Niemand. »Ich hole eine«, bot Diedra an. Sie packte ihre Tasche und die Autoschlüssel und hastete zur Tür.

»Ich brauche noch einen Kaffee«, erklärte Peach. »Und noch ein Schokokeks.« Sie drehte sich um und ging in Richtung Küche davon.

»Warum denn das?«, fragte Madelyn. »Dich hat doch keiner verhört!«

Da sie lieber ihr angeschlagenes Nervenkostüm mit Schokolade beruhigen wollte, als sich über die sinnlosen Kalorien Gedanken zu machen, beschloss Jaclyn, sich zu ihnen zu gesellen. Sie hörte Peach gerade noch sagen: »Ich tröste mich, weil ich eben nicht verhört wurde.«

»Was?«

»Heiliger Himmel, Madelyn, bist du von der Taille an tot?« Als Jaclyn durch die Tür kam, warf Peach ihr einen schuldbewussten Blick zu. »Tut mir leid, meine Liebe, aber du weißt ja, dass deine Mutter ein Liebesleben hat, das …«

»Peach!«, zischte Madelyn drohend.

»Klar weiß ich das.« Jaclyn goss sich Kaffee ein und nahm sich noch ein Schokokeks vom Tablett.

»Schau, du musst dich hier nicht benehmen, als wärst du die Äbtissin von einem Nonnenkloster.« Peach bedachte Madelyn mit einem Hab-ich-dir-doch-gesagt-Blick und biss ein Stück von ihrem Schokokeks ab. »Wie bereits erwähnt: Dieser Mann sondert nur so Testosteron aus. Die chemische Reaktion hat mich ziemlich in Wallung gebracht – und dabei war ich stinksauer auf ihn. Also stellt euch mal vor, was passiert wäre, wenn ich nicht sauer auf ihn gewesen wäre!«

Jaclyn erstickte fast an ihrem Schluck Kaffee.

»Ich bin gut zwanzig Jahre älter als der Detective, und du auch, Peach Reynolds. Mir ist sein Testosteron nicht aufgefallen, und bei dir hätte das auch so sein sollen«, erklärte Madelyn.

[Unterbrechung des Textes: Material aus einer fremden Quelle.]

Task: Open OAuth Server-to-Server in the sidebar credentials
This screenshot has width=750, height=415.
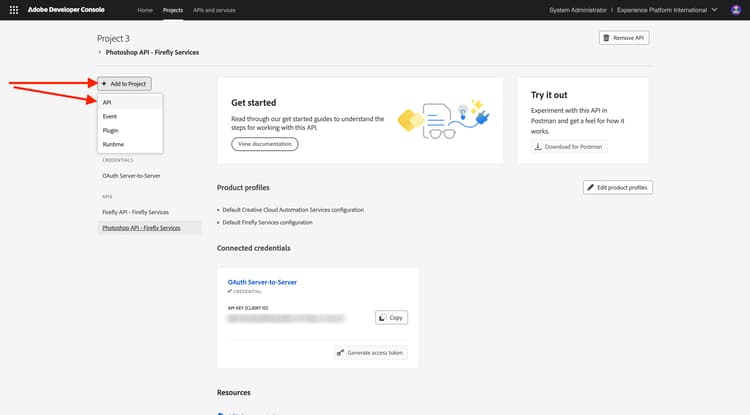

»Heute können sich ältere Frauen an jüngere Männer heranmachen. Ich persönlich fand eigentlich noch nie etwas Negatives daran. Alte Knacker angeln sich doch ständig junge Mädchen, weshalb sollten also Frauen unseres Alters nicht auch hin und wieder ihren Spaß haben? Das ist doch vernünftig, schließlich müssen wir uns keine Gedanken mehr um eine Schwangerschaft machen. Enthaltsamkeit ist etwas für die Jungen und Dummen, nicht für die Altersweisen und Reifen.«

Sollte sie klein beigeben oder die Stellung behaupten? Sollte sie ausplaudern, dass sie Eric kannte – allerdings sicher nicht, dass sie mit ihm geschlafen hatte. Oder sollte sie lieber den Mund halten? Jaclyn hatte keine Ahnung, was sinnvoller war, aber eines war klar: Sie wollte ihrer Mutter und einer Frau, die wie eine Tante für sie war, nicht zuhören, wie sie Erics Testosteronspiegel diskutierten. »Ehm …« setzte sie also an, ohne genau zu wissen, was sie eigentlich sagen wollte, aber das war ja auch egal; sie hätte genauso gut keinen Mucks machen können, denn die allgemeine Aufmerksamkeit galt ja eh ihr.

Madelyn stemmte die Hände in die Hüften. »Ich will dir mal was sagen: Wenn du irgendwann alt und weise bist, ist es zu spät für Enthaltsamkeit. Was soll man noch groß die Stalltür schließen, wenn das Pferd bereits draußen ist.«

»Das ist ja gerade der Punkt! Weise, reife Frauen sollten nicht enthaltsam sein; wir sollten unserer Lust frönen, und das heißt: jüngeren Männern!«

»Dieser Mann ermittelt gegen meine Tochter wegen Mordes! Bist du denn völlig verrückt? Mir ist es total egal, was wir deiner Meinung nach frönen sollten – ich mochte ihn nicht!«

»Ja, okay«, stimmte Peach einen Moment später zu. »Ich mochte ihn auch nicht, persönlich gesehen. Aber unpersönlich gesehen, tut es groß, dunkel und markant immer für mich.«

Jaclyn legte ihr Schokokeks auf eine Papierserviette; sie würde ersticken, wenn sie dieses Ding jetzt essen würde. Sie wusste nicht, wer peinlicher berührt wäre, sie oder Madelyn oder Peach, wenn sie ihnen sagte, dass sie … mit Eric eine Affäre gehabt hatte. Mehr war es ja auch nicht, eine Affäre, schließlich machte eine gemeinsame Nacht keine Beziehung. Aber in Anbetracht dessen, was sie gerade gesagt hatten, war selbst davon zu sprechen zu viel des Guten. Eigentlich war es ja egal, denn die »Affäre« war vorbei, zwischen ihnen würde nichts mehr passieren; sie ging davon aus, dass er sie nicht allein aufgrund von Indizienbeweisen wegen Mordes an Carrie festnehmen würde.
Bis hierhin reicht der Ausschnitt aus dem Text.